--- Available data ---

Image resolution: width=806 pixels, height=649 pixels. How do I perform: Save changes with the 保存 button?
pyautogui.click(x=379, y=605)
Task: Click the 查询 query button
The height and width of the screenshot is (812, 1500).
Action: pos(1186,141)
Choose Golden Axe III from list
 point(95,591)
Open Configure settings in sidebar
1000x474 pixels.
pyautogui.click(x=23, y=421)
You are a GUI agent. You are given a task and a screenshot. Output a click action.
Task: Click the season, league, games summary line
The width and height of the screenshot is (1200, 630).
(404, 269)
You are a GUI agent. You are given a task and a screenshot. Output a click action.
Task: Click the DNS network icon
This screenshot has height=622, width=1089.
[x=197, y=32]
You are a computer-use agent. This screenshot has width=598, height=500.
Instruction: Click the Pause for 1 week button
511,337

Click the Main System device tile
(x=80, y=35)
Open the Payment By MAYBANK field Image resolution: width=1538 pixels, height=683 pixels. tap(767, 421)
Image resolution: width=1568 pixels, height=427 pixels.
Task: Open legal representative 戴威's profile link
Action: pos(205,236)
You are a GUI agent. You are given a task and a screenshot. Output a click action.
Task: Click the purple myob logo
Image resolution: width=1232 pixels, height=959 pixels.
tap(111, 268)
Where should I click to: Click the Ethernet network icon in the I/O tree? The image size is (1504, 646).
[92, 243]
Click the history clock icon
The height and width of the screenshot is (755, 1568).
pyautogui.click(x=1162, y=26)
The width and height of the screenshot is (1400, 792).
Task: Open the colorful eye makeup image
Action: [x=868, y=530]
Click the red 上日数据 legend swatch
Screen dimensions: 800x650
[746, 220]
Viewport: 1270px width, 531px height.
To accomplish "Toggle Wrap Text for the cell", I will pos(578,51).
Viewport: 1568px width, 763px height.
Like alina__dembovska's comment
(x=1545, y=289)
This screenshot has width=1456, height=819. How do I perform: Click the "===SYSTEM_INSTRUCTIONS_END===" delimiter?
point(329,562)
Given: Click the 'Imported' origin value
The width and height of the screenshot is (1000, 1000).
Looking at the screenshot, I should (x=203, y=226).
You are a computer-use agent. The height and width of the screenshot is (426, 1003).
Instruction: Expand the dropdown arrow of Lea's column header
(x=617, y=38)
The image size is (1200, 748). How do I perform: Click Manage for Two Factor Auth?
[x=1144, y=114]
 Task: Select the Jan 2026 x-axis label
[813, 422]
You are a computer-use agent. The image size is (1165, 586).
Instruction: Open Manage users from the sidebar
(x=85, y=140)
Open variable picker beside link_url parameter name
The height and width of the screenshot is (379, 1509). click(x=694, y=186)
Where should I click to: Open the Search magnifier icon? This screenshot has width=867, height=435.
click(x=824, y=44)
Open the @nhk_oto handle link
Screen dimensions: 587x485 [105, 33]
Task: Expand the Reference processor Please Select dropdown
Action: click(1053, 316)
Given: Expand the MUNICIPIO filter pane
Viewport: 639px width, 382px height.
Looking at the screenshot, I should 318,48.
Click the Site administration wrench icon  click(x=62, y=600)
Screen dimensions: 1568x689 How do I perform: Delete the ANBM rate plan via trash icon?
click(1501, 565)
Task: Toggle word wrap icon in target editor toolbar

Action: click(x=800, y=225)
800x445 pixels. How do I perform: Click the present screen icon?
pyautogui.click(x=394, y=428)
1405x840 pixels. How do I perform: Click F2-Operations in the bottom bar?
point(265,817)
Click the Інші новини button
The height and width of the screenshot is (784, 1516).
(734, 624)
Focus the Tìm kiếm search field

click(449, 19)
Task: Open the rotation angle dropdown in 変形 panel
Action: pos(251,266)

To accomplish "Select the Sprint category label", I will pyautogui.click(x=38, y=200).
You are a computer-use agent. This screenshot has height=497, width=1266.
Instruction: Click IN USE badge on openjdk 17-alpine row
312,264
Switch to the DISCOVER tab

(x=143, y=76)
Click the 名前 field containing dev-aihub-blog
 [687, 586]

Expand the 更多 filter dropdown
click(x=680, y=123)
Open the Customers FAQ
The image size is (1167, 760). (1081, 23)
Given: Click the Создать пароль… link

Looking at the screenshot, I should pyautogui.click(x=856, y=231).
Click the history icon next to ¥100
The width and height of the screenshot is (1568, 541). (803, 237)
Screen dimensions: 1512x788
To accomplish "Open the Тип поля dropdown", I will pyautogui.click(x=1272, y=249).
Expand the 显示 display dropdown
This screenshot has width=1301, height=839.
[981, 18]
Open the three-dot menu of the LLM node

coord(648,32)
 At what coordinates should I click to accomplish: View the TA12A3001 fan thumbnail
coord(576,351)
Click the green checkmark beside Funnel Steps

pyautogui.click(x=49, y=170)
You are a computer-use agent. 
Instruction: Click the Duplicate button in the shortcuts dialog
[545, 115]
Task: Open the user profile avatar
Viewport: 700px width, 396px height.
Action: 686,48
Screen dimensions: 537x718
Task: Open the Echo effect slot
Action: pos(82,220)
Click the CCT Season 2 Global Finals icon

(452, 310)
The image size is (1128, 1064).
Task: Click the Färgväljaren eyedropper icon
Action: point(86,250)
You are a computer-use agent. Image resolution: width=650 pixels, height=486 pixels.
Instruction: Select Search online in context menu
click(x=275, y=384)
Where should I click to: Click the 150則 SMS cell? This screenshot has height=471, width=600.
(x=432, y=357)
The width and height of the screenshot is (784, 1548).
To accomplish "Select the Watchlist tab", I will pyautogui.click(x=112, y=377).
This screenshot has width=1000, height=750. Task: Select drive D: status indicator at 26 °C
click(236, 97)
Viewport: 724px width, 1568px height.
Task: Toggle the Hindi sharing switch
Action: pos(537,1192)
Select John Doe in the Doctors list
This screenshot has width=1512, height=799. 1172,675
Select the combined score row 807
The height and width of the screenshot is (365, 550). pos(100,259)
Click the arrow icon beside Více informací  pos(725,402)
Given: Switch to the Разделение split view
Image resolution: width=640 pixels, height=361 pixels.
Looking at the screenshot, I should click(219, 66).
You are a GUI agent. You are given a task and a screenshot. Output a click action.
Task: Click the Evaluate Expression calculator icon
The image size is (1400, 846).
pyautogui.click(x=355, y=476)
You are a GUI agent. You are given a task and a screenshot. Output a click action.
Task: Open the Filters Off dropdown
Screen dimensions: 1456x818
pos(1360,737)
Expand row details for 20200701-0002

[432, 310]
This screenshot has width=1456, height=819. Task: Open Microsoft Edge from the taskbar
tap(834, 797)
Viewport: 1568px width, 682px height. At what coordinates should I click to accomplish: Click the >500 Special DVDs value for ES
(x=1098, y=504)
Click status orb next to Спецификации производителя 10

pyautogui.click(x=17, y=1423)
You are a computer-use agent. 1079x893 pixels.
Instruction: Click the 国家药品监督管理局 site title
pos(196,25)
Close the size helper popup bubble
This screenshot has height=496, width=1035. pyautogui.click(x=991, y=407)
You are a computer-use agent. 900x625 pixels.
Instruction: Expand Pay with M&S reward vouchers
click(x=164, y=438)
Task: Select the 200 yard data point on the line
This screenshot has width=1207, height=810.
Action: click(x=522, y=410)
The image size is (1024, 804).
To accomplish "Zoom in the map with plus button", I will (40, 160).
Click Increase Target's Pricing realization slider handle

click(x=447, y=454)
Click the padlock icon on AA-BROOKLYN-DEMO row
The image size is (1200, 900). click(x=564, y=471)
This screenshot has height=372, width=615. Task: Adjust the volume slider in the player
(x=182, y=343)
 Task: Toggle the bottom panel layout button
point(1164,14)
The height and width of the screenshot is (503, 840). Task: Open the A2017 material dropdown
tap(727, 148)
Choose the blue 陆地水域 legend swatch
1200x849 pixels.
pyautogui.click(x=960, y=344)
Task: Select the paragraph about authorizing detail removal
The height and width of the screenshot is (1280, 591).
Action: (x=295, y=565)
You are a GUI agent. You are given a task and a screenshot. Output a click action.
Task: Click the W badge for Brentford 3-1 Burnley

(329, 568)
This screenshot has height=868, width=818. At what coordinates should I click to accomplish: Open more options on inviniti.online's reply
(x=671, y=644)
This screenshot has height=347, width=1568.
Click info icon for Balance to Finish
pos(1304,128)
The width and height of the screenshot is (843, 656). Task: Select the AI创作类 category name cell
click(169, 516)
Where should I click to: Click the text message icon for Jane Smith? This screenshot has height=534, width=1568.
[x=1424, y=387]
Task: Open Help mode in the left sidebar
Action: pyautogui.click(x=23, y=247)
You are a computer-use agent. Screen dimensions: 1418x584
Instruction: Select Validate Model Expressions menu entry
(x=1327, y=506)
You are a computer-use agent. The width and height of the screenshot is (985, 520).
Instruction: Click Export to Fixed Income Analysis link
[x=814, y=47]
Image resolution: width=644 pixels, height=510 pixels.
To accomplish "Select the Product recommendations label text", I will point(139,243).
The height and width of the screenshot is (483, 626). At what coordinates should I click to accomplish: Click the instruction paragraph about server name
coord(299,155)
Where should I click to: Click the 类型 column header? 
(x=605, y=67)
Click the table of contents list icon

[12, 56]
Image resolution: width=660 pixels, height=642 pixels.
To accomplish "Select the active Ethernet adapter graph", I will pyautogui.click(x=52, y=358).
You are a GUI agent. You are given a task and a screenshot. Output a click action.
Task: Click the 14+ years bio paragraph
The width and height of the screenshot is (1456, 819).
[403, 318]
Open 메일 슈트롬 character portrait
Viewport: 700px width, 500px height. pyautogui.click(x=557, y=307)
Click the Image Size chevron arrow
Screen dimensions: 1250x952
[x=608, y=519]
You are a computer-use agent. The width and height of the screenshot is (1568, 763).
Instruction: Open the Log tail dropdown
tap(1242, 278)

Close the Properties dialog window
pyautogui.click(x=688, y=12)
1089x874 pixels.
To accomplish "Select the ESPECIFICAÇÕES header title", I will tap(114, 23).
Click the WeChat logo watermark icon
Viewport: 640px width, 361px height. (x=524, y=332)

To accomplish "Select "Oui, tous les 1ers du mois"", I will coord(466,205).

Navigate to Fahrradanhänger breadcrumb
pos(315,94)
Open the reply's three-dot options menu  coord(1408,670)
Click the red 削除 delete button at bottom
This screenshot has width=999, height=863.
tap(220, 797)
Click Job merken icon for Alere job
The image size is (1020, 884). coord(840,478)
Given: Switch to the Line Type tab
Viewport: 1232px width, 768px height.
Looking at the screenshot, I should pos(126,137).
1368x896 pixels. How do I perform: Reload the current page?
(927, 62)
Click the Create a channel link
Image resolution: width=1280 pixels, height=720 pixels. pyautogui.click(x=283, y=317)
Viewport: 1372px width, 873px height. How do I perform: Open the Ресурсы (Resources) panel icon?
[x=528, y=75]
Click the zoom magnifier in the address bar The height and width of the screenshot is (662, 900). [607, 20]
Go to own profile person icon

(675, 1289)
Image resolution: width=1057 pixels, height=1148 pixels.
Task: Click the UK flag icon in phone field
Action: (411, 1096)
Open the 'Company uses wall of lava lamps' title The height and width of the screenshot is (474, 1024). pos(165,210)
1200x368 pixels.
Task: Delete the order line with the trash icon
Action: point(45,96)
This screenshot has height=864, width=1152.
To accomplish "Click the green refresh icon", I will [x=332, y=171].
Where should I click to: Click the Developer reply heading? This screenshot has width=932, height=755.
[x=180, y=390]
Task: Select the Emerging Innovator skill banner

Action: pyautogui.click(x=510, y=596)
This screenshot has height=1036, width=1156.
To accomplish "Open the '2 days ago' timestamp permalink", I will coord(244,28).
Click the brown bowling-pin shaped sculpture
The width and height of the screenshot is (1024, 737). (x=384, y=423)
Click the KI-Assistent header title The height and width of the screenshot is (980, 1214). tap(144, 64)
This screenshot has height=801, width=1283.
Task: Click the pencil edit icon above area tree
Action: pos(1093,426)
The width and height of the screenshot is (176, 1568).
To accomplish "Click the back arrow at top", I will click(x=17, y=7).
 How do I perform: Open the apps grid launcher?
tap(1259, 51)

---

*Work task*.
Show all lines from the listing above in which "computer" appears.

*Written response*.
You are a computer-use agent. This screenshot has width=598, height=500.
You are a computer-use agent. The height and width of the screenshot is (426, 1003).
You are a computer-use agent. The image size is (1165, 586).
You are a computer-use agent. This screenshot has height=497, width=1266.
You are a computer-use agent. 
You are a computer-use agent. Image resolution: width=650 pixels, height=486 pixels.
You are a computer-use agent. 1079x893 pixels.
You are a computer-use agent. 900x625 pixels.
You are a computer-use agent. Screen dimensions: 1418x584
You are a computer-use agent. The width and height of the screenshot is (985, 520).
You are a computer-use agent. The width and height of the screenshot is (1568, 763).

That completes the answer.